Prostate Cancer Clinical Trial

Water Vapor Ablation for Localized Intermediate Risk Prostate Cancer

Summary

The purpose of this study is to evaluate the safety and efficacy of the Vanquish Water Vapor Ablation Device ("Vanquish") in treating subjects with Gleason Grade Group 2 (GGG2) localized intermediate-risk prostate cancer.

View Eligibility Criteria

Eligibility Criteria

Inclusion Criteria:

≥50 years of age; with life expectancy of ≥10 years
20-80 cc prostate size determined by MRI Central Imaging
≤15 ng/ml PSA
Cancer stage less than or equal to T2c
Within 12 months prior to signing consent have had a multiparametric MRI. Within 6 months prior to signing consent, have undergone a multiparametric MRI software guided fusion biopsy of the prostate (transrectal or transperineal). This must include a standard sector biopsy obtaining a minimum of 10-16 cores.
<15mm diameter of qualifying lesion as measure by greatest diameter
Subject is willing and able to adhere to specific protocol visits and required testing throughout study
Is geographically stable and near the site or able and willing to travel back to site for follow-up visits involving diagnostic tests or treatment
Able and willing to provide written consent to participate in the study.

Exclusion Criteria:

Patients with >GGG3 cores anywhere in the prostate
MRI evidence of extracapsular extension of cancer (MRI read as "definite", "frank" or "gross" ECE)
All PI-RADS 5 lesions
All MRI Central Imaging confirmed by PI-RADS 4 lesions negative on biopsy
Contraindications to MRI
Subjects with an installed pacemaker or other potentially electrically conductive implants implanted within 200mm (8 inches) of the procedure area.
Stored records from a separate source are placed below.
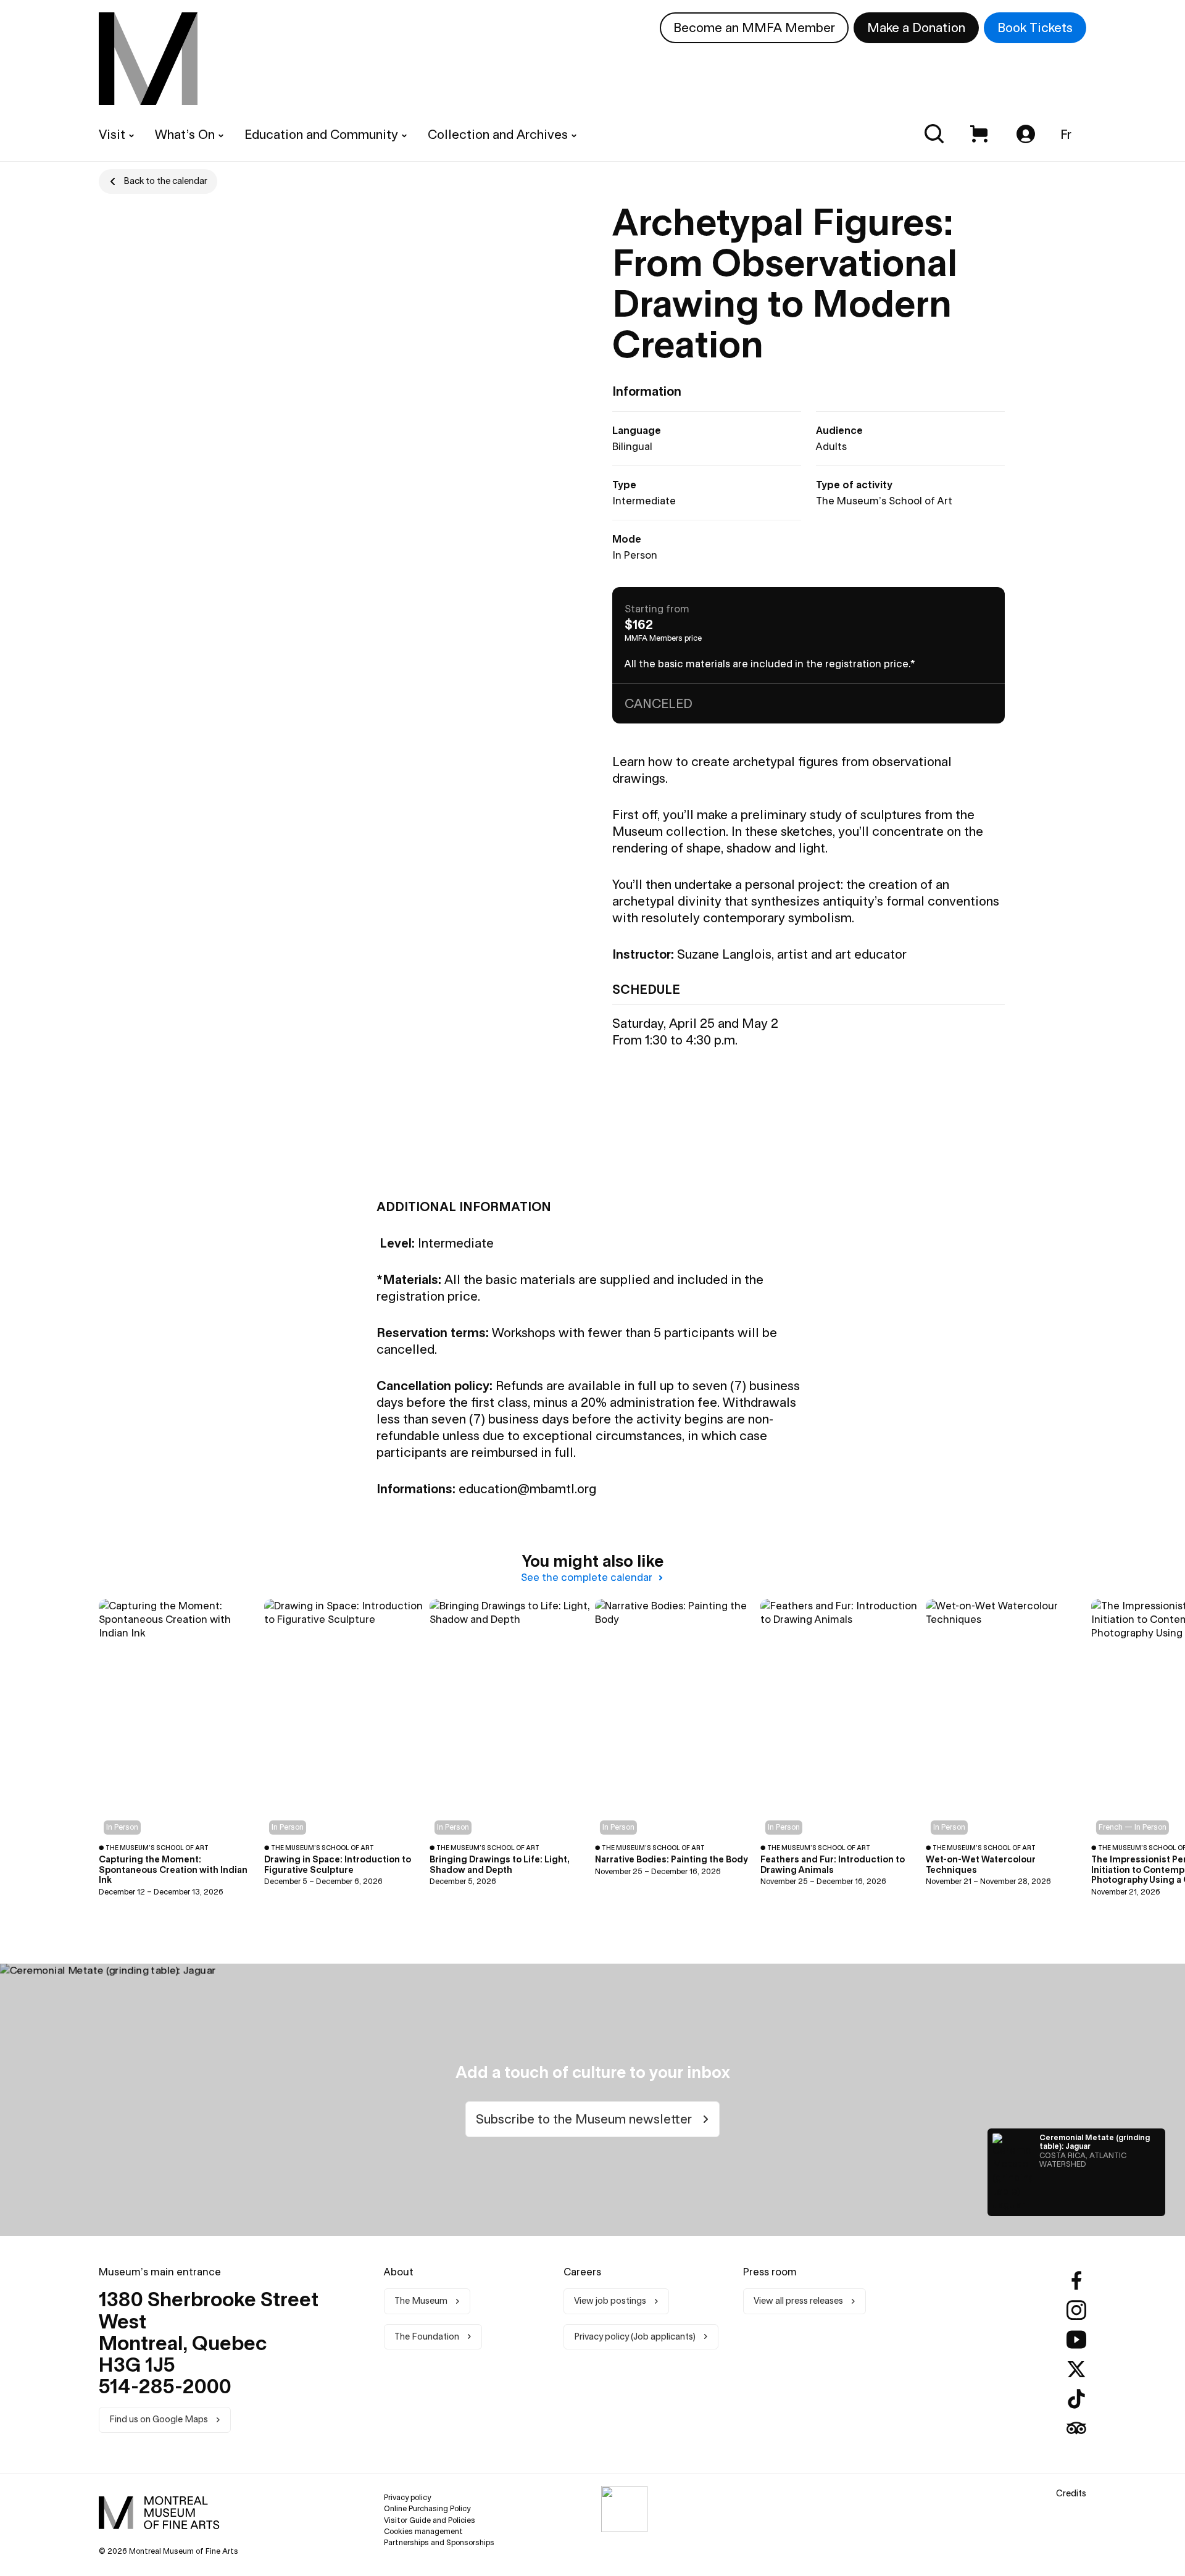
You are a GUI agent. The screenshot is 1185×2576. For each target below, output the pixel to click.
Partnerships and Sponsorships (439, 2542)
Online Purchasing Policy (427, 2508)
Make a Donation (916, 27)
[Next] (1142, 1750)
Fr (1065, 134)
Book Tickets (1035, 27)
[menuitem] (148, 58)
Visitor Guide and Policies (429, 2520)
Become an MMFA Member (754, 27)
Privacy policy (407, 2497)
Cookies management (423, 2531)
Implants that are within 200mm (8 inches) and can be turned off for the duration of the study procedure are acceptable.
Any prior surgery, intervention, or minimally invasive therapy, (MIST) for the prostate cancer or bladder neck.
Treated within the past 5 years for genital cancer
Presence of any urethral or prostatic condition that precludes water vapor ablation per Instructions for Use
Currently taking medications that have hormonal effects on the prostate or PSA, such as: 5 alpha reductase inhibitors (if on for <6 months), Androgen blockers, Luteinizing hormone-releasing hormone (LHRH) agonists or antagonists (12 month wash-out), or Testosterone supplementation
Active urinary tract infection
Active or clinically chronic prostatitis or granulomatous prostatitis
Treated within the past 5 years for a lower and/or upper urinary tract malignancy (excluding prostate cancer meeting the inclusion criteria)
Any rectal pathology, anomaly or previous treatment that could change properties of rectal wall or insertion and use of TRUS
Unable to stop taking antiplatelet medications or other blood thinning agents
Known allergy to nickel
Allergic to medication required by the study such as MRI contrast or anesthesia
Any significant medical history that would pose an unreasonable risk or make the subject unsuitable for the study
Any cognitive or psychiatric condition that interferes with or precludes direct and accurate communication with the study Investigator regarding the study or affects the ability to complete the study quality of life questionnaires
Subject currently participating in other premarket investigational studies unless approved by Sponsor in writing
Subject is considered vulnerable such as incarcerated or cognitively impaired.

Study is for people with:

Prostate Cancer

Estimated Enrollment:

400

Study ID:

NCT05683691

Recruitment Status:

Recruiting

Sponsor:

Francis Medical Inc.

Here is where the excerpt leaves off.